■ PROVIDED MATERIAL:
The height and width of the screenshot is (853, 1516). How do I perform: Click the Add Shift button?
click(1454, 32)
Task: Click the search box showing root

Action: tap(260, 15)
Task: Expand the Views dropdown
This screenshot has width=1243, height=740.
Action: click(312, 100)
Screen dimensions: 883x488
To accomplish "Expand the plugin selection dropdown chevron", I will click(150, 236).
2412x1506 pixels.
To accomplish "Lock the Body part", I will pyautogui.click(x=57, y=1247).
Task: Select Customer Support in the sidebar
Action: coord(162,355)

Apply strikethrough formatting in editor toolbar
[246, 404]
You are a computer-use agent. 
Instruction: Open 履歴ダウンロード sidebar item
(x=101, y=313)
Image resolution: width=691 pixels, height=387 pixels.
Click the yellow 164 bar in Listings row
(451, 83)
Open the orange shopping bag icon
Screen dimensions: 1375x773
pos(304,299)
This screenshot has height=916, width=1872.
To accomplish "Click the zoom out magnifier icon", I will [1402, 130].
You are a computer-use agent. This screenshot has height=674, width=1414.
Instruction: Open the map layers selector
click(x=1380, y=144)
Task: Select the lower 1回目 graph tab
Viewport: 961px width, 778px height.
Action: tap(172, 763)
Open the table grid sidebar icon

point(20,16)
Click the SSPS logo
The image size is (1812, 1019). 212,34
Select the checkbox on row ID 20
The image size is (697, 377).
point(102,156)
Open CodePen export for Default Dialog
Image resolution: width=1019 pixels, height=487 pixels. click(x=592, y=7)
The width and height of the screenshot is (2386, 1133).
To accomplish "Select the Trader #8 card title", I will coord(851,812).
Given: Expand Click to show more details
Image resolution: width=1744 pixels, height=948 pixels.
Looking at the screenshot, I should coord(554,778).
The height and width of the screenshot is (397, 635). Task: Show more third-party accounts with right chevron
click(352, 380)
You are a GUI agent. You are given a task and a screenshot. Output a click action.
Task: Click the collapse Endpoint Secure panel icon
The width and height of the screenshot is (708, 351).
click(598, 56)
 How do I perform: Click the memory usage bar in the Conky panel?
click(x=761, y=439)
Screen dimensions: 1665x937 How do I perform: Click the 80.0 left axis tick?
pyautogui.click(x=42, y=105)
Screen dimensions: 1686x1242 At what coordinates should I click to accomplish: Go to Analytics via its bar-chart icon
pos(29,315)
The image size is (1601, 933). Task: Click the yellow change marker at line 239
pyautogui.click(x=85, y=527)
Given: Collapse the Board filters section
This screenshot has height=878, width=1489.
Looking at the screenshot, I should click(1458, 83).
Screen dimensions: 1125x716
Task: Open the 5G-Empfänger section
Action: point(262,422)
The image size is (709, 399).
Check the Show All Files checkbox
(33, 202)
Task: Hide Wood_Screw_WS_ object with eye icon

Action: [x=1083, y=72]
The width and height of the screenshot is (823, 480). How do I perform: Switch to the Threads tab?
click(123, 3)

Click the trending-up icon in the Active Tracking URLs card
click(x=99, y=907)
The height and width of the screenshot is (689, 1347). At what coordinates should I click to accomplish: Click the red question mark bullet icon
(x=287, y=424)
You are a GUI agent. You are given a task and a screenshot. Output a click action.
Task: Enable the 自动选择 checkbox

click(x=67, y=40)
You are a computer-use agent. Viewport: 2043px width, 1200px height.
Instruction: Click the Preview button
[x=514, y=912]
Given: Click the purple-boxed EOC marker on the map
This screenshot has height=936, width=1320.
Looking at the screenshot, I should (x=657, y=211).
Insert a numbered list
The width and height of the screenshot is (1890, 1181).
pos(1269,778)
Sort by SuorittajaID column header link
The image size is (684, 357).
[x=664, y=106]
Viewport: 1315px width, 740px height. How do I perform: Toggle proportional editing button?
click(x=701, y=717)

■ EXERCISE REQUIREMENTS: I need each line of the entries that holds the string "Expand" located and copied.

■ RESULT:
Task: Expand the Views dropdown
To accomplish "Expand the plugin selection dropdown chevron", I will click(150, 236).
Given: Expand Click to show more details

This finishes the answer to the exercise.